Belarus, if you don't know, was part of the Russian block, and it has a volatile political history. It has been a "part" of Russia ("White Russia") Lithuania in the 13th century, and Poland. It's been split between Poland and Russia, and in WWII the Nazis occupied it. Most of the fallout of the Chernobyl explosion of the 80's blew into it and since its independence in 1991, it's had a terrible time with the corrupt authoritarian leader, Lukashenka, who has cancelled elections, run a police "death squad", and been criticized by the EU and US for human rights violations.
That's a little history.
The author has published a single volume of poetry in Belarus in 2005, I'm as Thin As Your Eyelashes, a title that I find curiously confusing. Is it a problem of the translation or an abyss between us culturally? The poem itself is without title, a mere four lines, just the phrase. I'm not sure what it means, and though it feels provocative, it also feels melodramatic. Delicate, but dangerous. Vision, but with the silken threat of pain. Is it related somehow to the political history of the place? Despite my difficulty with her original title, and in contrast to my small frustration, here's the opening poem to this English translation, both morbid and archetypal:
Belarusian I
even our mothers have no idea how we were born
how we parted their legs and crawled out into the world
the way you crawl from the ruins after a bombing
we couldn't tell which of us was a girl or a boy
we gorged on dirt thinking it was bread
and our future
a gymnast on a thin thread of the horizon
was performing there
at the highest pitch
bitch
we grew up in a country where
first your door is stroked with chalk
then at dark a chariot arrives
and no one sees you anymore
but riding in those dark cars were neither
armed men nor
a wanderer with a scythe
this is how love loved to visit us
and snatch us veiled
completely free only in public toilets
where for a little change nobody cared what we were doing
we fought the summer heat the winter snow
when we discovered we ourselves were the language
and our tongues were removed we started talking with our eyes
when our eyes were poked out we talked with our hands
when our hands were cut off we conversed with our toes
when we were shot in the legs we nodded our heads for yes
and shook our heads for no and when they ate our heads alive
we crawled back into the bellies of our sleeping mothers
as if into bomb shelters
to be born again
and there on the horizon the gymnast of our future
was leaping through the fiery hoop
of the sun
. . . . . . .
I don't know much about V., whose name is vampiric and lovely, except that her bio says she lives in the states and a few of these poems reference U.S. cities: "Fall In Tampa" "Florida Beaches" and "New York". She's won a number of awards overseas and this collection is published by Copper Canyon. Thankfully this bilingual collection fares with a better title, one that reflects her work, or at least this collection of translations, to a much more satisfying degree. A work in which human suffering is partially the work of governments, human bureaucracies. I wonder, incidentally, what an "American" poem would look like, a brother to this poem, in which an American author attempted to mythologize the American experience. (In the peripheries I'm thinking of a line or two by Ai. . . )

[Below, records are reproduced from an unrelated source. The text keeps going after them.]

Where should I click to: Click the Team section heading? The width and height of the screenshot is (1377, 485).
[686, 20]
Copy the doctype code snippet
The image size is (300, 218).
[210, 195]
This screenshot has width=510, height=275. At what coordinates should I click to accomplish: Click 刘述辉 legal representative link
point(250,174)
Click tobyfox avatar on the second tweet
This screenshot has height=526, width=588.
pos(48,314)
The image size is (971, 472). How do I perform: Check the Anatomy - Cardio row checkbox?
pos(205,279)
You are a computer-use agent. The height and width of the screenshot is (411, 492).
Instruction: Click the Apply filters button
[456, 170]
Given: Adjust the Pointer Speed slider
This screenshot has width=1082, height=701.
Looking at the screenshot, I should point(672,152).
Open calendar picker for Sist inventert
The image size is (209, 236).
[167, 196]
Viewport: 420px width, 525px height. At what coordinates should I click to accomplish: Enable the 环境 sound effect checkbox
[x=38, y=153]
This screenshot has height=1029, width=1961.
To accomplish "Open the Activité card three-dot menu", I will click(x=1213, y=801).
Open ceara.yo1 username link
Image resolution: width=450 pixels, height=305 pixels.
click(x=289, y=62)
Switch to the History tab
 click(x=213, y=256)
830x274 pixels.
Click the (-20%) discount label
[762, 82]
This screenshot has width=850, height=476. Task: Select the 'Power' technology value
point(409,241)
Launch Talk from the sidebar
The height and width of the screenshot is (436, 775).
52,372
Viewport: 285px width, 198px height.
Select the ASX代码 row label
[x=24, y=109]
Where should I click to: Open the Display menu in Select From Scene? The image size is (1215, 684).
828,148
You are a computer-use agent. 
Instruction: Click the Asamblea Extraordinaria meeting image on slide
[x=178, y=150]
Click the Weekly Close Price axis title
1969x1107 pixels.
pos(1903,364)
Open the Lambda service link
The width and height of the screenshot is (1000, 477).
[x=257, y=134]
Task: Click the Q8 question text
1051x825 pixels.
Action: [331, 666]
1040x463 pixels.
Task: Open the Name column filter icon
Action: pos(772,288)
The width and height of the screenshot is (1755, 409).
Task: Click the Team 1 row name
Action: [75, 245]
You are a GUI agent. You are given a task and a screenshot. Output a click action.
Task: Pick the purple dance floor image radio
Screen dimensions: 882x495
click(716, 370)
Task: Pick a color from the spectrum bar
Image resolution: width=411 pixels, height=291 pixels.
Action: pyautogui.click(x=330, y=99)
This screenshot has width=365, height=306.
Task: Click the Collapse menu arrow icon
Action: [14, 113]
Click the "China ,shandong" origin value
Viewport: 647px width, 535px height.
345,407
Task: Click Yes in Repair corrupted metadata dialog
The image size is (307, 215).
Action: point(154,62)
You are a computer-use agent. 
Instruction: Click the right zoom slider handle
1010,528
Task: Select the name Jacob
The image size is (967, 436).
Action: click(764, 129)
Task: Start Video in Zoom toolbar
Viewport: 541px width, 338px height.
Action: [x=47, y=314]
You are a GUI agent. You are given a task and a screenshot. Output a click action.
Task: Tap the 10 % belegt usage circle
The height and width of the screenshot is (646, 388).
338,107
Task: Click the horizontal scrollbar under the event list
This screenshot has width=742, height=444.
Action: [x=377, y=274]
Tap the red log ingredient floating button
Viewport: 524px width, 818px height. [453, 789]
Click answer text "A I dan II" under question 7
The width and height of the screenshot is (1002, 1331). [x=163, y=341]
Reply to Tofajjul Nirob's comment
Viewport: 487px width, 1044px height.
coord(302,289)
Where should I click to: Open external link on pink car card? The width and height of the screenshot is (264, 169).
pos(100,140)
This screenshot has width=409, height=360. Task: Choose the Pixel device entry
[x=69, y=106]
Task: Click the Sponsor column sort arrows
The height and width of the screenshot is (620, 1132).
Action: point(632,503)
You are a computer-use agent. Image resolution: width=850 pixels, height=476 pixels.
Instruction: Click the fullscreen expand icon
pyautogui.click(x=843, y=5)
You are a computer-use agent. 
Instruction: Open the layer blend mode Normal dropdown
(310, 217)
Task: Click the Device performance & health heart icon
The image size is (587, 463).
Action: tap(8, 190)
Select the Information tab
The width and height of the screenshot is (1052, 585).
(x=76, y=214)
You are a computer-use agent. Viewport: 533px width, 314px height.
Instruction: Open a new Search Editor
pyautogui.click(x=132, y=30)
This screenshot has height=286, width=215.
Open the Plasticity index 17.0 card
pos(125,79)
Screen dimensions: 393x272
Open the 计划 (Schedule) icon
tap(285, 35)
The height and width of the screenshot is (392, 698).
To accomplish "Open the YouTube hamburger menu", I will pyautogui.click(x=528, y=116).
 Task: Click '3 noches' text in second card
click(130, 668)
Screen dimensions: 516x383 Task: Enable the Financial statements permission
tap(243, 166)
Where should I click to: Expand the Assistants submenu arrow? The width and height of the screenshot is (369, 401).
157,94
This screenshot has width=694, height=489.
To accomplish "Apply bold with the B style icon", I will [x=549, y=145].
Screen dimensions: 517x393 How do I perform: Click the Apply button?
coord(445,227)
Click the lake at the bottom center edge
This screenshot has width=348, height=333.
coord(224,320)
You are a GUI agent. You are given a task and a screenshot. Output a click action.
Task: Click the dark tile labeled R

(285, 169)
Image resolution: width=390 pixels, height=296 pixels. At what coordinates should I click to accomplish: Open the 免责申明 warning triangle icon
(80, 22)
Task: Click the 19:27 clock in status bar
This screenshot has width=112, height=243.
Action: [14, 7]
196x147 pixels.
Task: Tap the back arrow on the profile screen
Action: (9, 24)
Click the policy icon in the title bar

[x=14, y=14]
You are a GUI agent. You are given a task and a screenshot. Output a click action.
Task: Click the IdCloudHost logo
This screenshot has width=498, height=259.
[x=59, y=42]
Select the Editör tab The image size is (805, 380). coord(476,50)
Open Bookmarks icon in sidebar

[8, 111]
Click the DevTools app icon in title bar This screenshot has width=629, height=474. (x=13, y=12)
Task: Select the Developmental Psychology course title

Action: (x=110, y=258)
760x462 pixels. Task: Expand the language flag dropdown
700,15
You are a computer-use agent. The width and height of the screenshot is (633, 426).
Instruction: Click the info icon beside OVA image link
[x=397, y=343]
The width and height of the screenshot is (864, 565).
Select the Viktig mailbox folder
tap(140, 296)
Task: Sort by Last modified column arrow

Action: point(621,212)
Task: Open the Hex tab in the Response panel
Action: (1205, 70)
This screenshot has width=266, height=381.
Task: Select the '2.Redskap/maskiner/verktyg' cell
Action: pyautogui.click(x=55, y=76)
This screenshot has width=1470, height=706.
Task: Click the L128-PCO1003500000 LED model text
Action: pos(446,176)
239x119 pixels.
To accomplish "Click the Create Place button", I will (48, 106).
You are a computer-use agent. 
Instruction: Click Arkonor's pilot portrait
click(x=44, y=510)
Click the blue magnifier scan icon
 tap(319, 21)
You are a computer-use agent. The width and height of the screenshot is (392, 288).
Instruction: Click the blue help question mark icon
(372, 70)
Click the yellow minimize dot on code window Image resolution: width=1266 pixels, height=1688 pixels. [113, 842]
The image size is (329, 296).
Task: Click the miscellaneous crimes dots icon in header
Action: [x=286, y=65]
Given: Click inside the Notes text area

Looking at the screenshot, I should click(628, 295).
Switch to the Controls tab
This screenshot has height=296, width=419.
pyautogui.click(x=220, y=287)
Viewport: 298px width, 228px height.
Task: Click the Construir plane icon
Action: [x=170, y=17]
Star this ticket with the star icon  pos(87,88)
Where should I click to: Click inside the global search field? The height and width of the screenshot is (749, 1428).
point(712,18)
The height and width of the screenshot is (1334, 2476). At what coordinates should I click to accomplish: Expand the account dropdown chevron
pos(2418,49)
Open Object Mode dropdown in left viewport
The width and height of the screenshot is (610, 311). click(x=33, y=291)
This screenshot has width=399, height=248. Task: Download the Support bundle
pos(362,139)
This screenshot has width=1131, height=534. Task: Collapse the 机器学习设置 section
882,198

What I love about this book: it thinks politically without serving up a "political" poem. I'm thinking of those poems with cities, or countries, or types of people as titles: those mentioned above and "White Trash" "Berlin-Minsk" "Polish Immigrants" and "Belarusian II". These are poetic portraits in which we get a sense of both being part of these places/people as well as the mythos of our experience there. Take these stanzas from "New York":
a gigantic pike
whose scales
bristled up stunned
and what used to be just smoke
found the fire that gave it birth
champagne foam
melted into metal
glass rivers
flowing upward,
things you won't tell to a priest
you reveal to a cabdriver
What we find in this stanza is true of most of her poetry--her sense of metaphor is energetic, a motivating force of the language. In fact, her best poems are lyric and satisfyingly difficult in their use of abstraction. We might call this surrealist technique, though it seems to me a way to pursue an archetypal truth about places and people. If poetry is a way to express the hidden experience, the experience hidden beneath the dull journalism of even our most difficult experiences, our politicized lives, then here is V. Mort pillaging the depths:
Hospital
when someone spends a lot of time running
and bashing his head
against a cement wall
the cement grows warm
and he curls up with it
against his cheek
like a starfish medusa
and senses
how the body uses memory
to bind it to the earth
and he waits there for the moment
when his eyes turn
into wobbling tops
and the whole colorful universe
appears like the deep
hole in the sink
. . . . . . .
Friends and Strangers, steal it if you can!